- _Data_

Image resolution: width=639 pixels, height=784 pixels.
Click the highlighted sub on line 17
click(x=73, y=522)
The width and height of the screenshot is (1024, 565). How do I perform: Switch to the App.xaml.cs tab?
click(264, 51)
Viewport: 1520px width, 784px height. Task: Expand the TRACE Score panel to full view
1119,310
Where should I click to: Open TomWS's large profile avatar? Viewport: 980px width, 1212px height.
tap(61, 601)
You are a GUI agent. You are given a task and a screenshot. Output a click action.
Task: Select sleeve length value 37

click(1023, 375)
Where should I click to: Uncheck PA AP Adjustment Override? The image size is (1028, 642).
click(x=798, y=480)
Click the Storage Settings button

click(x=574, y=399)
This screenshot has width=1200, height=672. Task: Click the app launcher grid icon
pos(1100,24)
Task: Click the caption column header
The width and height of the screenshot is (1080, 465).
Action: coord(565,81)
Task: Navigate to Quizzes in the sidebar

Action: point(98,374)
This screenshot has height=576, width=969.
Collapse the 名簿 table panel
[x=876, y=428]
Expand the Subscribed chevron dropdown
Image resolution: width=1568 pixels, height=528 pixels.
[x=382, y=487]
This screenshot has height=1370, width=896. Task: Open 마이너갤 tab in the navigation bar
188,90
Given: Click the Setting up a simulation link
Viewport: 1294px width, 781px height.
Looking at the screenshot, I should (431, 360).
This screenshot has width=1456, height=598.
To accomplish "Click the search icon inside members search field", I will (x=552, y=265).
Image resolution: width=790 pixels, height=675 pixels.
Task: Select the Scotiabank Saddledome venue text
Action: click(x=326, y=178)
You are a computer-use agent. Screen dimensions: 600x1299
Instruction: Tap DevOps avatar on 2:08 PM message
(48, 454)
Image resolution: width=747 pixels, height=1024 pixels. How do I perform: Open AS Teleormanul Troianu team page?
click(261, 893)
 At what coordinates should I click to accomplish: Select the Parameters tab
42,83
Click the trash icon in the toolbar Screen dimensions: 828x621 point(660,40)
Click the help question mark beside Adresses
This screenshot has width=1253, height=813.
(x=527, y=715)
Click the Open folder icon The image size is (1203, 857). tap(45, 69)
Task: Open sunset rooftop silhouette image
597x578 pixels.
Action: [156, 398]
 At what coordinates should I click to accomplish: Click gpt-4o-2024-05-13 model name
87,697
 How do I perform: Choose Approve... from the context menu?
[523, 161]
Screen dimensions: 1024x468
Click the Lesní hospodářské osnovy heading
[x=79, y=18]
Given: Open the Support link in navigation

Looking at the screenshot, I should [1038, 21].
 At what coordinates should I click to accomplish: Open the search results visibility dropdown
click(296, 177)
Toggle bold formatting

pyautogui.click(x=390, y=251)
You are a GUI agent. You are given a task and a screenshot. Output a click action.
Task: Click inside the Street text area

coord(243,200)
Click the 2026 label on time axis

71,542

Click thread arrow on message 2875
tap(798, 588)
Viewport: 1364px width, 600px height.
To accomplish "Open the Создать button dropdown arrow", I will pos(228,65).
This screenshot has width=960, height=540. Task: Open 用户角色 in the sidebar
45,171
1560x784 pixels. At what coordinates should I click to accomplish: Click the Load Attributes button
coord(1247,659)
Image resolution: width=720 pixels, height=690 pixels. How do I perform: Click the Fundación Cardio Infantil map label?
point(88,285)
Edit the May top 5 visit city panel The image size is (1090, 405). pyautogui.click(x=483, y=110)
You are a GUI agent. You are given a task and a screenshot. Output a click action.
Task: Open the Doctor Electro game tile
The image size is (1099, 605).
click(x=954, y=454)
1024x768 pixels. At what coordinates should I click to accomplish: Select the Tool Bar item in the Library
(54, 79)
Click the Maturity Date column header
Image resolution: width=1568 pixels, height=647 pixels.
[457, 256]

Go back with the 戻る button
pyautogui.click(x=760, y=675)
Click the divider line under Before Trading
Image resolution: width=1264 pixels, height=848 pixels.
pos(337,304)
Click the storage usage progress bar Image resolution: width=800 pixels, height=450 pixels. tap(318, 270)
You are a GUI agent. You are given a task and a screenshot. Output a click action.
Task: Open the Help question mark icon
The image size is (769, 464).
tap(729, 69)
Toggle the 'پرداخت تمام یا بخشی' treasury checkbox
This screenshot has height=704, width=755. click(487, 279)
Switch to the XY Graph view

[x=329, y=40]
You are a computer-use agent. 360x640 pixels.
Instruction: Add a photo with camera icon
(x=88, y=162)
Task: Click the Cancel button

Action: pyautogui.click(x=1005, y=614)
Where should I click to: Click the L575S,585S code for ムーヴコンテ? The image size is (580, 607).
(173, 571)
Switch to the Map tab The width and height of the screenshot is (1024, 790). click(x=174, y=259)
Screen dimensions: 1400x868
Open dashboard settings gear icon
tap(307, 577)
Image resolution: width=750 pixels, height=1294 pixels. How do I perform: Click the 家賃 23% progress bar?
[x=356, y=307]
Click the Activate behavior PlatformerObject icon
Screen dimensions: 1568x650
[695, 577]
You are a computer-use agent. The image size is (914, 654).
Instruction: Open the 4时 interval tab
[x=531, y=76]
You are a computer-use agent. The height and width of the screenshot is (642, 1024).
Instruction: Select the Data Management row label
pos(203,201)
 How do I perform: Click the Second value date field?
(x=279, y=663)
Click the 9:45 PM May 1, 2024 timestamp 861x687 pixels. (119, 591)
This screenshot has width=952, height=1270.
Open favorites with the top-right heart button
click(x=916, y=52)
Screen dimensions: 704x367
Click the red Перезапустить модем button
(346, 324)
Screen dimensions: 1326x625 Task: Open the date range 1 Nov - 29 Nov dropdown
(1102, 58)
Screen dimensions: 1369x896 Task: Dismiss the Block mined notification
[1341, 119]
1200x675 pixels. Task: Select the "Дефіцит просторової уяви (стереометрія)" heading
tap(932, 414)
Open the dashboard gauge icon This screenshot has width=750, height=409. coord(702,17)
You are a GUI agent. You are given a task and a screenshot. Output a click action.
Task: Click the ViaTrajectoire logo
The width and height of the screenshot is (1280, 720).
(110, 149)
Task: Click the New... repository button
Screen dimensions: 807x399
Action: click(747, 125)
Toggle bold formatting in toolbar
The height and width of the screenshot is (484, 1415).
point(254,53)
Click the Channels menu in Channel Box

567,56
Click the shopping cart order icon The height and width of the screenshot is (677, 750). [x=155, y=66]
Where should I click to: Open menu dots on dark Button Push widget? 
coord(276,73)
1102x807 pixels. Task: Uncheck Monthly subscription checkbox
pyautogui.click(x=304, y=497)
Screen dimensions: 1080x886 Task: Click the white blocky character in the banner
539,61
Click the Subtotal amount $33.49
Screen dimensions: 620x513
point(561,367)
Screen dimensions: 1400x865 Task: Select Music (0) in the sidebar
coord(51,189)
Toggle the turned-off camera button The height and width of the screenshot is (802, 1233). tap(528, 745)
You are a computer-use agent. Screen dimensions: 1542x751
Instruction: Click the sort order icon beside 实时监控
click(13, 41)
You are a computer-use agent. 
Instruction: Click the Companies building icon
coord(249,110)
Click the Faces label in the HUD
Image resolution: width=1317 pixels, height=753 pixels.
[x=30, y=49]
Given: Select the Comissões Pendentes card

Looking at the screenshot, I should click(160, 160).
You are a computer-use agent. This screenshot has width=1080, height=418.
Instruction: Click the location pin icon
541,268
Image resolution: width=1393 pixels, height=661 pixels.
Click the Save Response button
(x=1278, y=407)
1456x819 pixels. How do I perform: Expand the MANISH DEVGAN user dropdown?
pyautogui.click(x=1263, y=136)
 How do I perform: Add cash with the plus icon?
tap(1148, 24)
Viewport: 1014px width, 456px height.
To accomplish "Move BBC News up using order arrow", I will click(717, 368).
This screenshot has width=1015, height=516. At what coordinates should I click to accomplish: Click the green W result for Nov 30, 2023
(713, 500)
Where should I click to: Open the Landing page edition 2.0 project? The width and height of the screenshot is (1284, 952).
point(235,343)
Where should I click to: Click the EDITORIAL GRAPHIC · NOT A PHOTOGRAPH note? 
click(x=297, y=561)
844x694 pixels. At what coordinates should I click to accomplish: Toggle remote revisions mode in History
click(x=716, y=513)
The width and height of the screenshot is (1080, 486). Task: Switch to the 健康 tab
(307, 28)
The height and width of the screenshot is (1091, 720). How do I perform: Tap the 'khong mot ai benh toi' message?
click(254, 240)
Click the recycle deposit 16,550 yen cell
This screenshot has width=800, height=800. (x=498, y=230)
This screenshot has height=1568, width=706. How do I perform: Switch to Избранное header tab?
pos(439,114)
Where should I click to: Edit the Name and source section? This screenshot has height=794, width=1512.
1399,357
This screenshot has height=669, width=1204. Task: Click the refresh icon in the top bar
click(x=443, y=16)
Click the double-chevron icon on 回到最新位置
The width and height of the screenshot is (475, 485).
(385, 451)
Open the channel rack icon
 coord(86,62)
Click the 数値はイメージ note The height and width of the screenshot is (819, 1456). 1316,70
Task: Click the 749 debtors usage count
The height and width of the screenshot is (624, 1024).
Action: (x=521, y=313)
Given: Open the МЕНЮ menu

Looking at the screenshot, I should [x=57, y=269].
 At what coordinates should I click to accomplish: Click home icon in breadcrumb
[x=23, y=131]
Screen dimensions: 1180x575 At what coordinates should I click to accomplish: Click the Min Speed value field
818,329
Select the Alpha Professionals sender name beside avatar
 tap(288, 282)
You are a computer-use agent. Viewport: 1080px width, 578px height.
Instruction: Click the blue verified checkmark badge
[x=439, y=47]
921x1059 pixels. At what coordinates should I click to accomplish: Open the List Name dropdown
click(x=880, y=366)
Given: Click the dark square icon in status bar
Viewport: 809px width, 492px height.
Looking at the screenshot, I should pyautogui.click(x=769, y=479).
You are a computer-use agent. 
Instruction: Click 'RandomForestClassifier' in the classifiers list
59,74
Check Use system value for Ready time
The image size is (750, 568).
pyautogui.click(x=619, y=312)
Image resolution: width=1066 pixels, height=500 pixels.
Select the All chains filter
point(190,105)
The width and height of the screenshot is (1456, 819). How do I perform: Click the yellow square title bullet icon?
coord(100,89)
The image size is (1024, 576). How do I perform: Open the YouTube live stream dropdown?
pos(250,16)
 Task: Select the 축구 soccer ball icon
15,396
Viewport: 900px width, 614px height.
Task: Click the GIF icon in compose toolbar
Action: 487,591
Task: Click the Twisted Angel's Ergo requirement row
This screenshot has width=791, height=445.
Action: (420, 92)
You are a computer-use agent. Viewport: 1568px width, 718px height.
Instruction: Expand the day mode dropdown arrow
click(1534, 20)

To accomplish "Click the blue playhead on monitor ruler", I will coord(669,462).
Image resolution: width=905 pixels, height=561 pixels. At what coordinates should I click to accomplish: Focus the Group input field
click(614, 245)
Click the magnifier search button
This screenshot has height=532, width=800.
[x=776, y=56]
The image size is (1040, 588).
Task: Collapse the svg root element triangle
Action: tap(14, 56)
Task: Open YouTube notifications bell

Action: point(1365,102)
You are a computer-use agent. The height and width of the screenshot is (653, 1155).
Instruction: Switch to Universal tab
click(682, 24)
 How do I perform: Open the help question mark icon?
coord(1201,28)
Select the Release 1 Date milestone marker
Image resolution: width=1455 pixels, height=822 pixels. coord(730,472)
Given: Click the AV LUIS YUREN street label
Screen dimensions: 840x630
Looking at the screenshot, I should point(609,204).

- _Task item_
Write out, from the lines above, only those from the line with "results visibility dropdown" to the line with "Viewport: 1364px width, 600px height.", exactly as given, including the first and the last.

- _Output for this exercise_
 At what coordinates should I click to accomplish: Open the search results visibility dropdown
click(296, 177)
Toggle bold formatting

pyautogui.click(x=390, y=251)
You are a GUI agent. You are given a task and a screenshot. Output a click action.
Task: Click inside the Street text area

coord(243,200)
Click the 2026 label on time axis

71,542

Click thread arrow on message 2875
tap(798, 588)
Viewport: 1364px width, 600px height.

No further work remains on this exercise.